BANGKOK – Police Lt. Gen. Prawut Thavornsiri told reporters Saturday that a foreign man held in custody for the past month is the same man seen on security-camera footage planting a bomb just minutes before it ripped through a popular Bangkok shrine last month, killing 20 people.
The man, identified as Adem Karadag but who is suspected by police to use a number of aliases, was arrested at an apartment in Bangkok’s suburbs for allegedly possessing bomb-making materials and a stack of blank Turkish passports. His nationality hasn’t been confirmed. Police Lt. Gen. Prawut Thavornsiri said that as the investigation progressed, police uncovered evidence that Mr. Karadag played a more substantial role in the attack.
“It’s confirmed,” Lt. Gen. Prawut said. “Adem is the man in the yellow shirt based on CCTV footage, eyewitness accounts and his own confession.”
Lt. Gen. Prawut said that after placing the bomb in a rucksack at the shrine, he took a motorcycle taxi to a nearby park where he changed his clothing in a restroom.

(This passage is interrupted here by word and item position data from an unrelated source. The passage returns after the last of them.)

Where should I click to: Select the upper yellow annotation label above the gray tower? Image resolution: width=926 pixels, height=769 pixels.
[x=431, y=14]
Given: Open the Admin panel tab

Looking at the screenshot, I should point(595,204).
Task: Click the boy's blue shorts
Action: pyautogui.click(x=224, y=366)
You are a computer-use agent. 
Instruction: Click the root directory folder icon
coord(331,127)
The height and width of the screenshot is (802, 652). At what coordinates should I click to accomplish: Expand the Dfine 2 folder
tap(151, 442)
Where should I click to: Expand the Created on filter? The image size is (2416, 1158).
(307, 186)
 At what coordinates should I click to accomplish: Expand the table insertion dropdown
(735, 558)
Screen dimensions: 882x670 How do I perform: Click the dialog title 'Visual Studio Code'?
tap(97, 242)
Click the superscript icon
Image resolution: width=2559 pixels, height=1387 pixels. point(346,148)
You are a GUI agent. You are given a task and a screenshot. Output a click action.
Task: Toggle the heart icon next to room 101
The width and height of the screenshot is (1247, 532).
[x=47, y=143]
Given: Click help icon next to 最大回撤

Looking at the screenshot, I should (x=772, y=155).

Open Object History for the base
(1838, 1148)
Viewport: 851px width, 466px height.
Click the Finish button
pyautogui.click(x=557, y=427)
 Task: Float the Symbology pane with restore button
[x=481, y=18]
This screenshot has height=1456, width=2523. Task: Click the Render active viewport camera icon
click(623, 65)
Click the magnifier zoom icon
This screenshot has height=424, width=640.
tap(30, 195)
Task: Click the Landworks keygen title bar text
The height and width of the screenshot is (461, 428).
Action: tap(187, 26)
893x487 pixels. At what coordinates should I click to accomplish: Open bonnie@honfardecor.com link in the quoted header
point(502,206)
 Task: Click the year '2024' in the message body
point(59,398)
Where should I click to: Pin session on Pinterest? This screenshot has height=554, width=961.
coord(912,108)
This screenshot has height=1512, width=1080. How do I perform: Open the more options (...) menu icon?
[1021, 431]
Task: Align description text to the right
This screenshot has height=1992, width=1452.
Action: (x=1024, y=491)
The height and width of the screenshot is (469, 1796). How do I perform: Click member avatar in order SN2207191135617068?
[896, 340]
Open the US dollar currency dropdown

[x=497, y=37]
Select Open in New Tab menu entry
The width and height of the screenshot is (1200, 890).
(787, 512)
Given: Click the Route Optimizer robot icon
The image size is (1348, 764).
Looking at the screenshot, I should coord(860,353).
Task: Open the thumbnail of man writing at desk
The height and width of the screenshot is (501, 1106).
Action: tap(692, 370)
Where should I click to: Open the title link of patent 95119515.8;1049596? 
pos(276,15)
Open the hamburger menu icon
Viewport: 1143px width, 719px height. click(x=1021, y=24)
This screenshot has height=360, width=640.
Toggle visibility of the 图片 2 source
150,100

Police took the man and another suspect also arrested last month—an ethnic-Uighur from China named Yusufu Mieraili—to the site of the blast at the Erawan Shrine on Saturday afternoon. Amid tight security, the men were paraded past media and police camera teams, a customary police procedure in Thailand.
“Today, police officials are very confident that both Adem and Yusufu are the perpetrators, and that the yellow-shirted Adem planted the bomb while Yusufu triggered it,” national police chief Gen. Somyot Poompanmoung said.
Neither Mr. Karadag nor Mr. Mieraili could be reached for comment, nor could their lawyers.
The majority of those killed in the August 17 attack were foreign visitors, many of them Chinese tourists, which has prompted speculation as to the possible motives for the bombing.
Gen. Somyot this month suggested the human traffickers specializing in smuggling ethnic-Uighur Muslims from China to Turkey might have planned the bombing in response to Thailand’s efforts to crack down on trafficking in recent months. Some security analysts, however, have suggested the bombing might be linked to Thailand’s move in July to deport 109 Uighurs back to China, where human rights advocates say they face widespread discrimination and abuse.
The deportations triggered violent protests at a Thai consulate in Turkey, where nationalist groups view the Uighurs as part of a broader Turkic-speaking nation stretching across parts of Central Asia to the Xinjiang region in western China.